Joe : Le clip de Stockholm Syndrome a été réalisé par Lee (ndlr : Lee Kiernan, le second guitariste du groupe). Il faudrait que tu lui demandes à lui, parce que moi-même, je n'ai pas compris. Oui, il y a toujours un fond de contexte politique dans notre travail même de façon inconsciente. Ce n'est pas une volonté d'écrire sur ça, mais ça transparaît toujours un peu. Toutes les chansons et les paroles que j'ai écrites relèvent du subconscient. Je ne choisis pas arbitrairement d'écrire sur tel ou tel sujet, je laisse la musique me porter.

Vous êtes considérés comme le groupe qui incarne le mieux le mouvement post Trump (dans le sens anti-mec blanc omnipotent). Est-ce que vous pensez que l'unité / solidarité de tous les musiciens impliqués dans ce mouvement a contribué au succès de cette « tendance » ?

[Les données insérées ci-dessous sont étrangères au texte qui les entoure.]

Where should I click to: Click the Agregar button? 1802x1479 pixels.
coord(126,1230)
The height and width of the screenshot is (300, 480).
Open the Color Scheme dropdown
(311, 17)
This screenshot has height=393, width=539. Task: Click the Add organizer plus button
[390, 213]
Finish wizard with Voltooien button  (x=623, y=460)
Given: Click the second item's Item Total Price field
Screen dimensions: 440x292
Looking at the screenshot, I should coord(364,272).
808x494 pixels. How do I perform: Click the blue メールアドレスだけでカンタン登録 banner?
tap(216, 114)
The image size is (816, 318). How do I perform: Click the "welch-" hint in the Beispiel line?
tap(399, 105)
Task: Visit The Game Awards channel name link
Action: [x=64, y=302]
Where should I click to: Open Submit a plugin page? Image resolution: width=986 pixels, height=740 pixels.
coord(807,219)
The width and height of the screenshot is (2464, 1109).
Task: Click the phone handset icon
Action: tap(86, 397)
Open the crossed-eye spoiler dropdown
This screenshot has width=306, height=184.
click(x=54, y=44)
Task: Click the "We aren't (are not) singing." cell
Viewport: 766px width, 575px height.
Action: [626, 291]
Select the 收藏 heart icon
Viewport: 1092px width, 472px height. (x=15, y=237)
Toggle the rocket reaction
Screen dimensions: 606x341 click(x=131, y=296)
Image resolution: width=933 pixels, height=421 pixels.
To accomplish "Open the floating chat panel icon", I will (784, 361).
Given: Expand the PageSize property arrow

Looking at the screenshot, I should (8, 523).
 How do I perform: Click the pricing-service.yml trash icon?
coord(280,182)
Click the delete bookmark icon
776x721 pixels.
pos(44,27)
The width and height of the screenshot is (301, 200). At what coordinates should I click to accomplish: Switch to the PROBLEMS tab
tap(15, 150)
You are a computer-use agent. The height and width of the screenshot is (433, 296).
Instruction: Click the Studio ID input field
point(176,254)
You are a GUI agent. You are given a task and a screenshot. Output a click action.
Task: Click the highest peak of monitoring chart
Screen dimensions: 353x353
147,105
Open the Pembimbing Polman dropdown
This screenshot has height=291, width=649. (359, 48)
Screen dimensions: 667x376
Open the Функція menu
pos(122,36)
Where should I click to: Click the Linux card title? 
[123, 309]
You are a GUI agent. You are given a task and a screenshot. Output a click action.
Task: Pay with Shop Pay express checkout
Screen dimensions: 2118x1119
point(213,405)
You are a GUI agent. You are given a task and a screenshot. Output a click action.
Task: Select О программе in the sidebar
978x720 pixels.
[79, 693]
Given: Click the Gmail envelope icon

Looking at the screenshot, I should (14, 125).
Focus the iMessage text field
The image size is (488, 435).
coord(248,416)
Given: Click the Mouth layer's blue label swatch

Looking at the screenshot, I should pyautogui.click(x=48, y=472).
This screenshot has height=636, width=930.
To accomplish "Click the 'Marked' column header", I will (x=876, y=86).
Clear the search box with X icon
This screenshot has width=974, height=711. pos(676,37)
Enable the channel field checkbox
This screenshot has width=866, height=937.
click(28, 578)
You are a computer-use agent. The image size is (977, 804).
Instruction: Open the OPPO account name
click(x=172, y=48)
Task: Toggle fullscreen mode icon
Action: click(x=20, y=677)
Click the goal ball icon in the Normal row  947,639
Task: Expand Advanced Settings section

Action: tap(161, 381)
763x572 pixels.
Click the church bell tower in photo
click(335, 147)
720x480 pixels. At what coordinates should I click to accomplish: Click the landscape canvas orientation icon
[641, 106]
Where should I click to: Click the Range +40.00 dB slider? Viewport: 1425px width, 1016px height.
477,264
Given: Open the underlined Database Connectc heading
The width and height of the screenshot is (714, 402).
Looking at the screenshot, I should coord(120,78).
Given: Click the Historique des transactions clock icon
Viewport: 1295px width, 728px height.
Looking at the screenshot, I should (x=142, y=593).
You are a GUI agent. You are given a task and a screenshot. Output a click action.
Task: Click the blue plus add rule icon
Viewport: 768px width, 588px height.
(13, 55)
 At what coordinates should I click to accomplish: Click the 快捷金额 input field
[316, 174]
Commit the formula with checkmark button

Joe : Oui, je pense, que ce soit sur la scène musicale ou non. Je pense que le monde en avait juste assez de voir que des mecs guitaristes blancs. Quand nous sommes arrivés dans l'industrie musicale, il n'y avait vraiment rien de nouveau. Même en ce qui nous concerne, mis à part notre musique et nos idées, il n'y avait rien de nouveau de ce côté-là. Il y a énormément de groupes autour de nous qui travaillent dur dans la plus grande humilité. Il n y'a pas énormément de maisons de disques et de labels qui avancent beaucoup d'argent et qui donnent beaucoup de moyens aux artistes, donc tout le monde se doit de bosser très dur dans son coin et la musique se doit d'être bonne. C'est pour ça que je trouve qu'il y énormément de bonne musique en ce moment. Que les gens soient d'accord ou non, je me fous de ce qu'ne pensent les autres. Ce que je sais, c'est que des groupes comme Fontaines D.C., Yard Act, Inhaler, Yungblud, ou encore NewDad, je paierais pour aller les voir en concert. Le monde en avait marre des guitaristes blancs qui pensent avoir tous les droits et se croient tout permis. Le monde change, il y a plus de diversité dans le rock qu'il n'y en a jamais eu auparavant. Cette génération a du talent et elle n'est pas là par p**** de charité.

Que peut-on vous souhaiter pour la suite ?

Joe : La paix. La paix intérieure. Je n'ai besoin de rien de matériel.
Mark : Moi j'aimerais que ce soit un temps nuageux avec une vingtaine de degrés de moins et peut-être même un peu de pluie.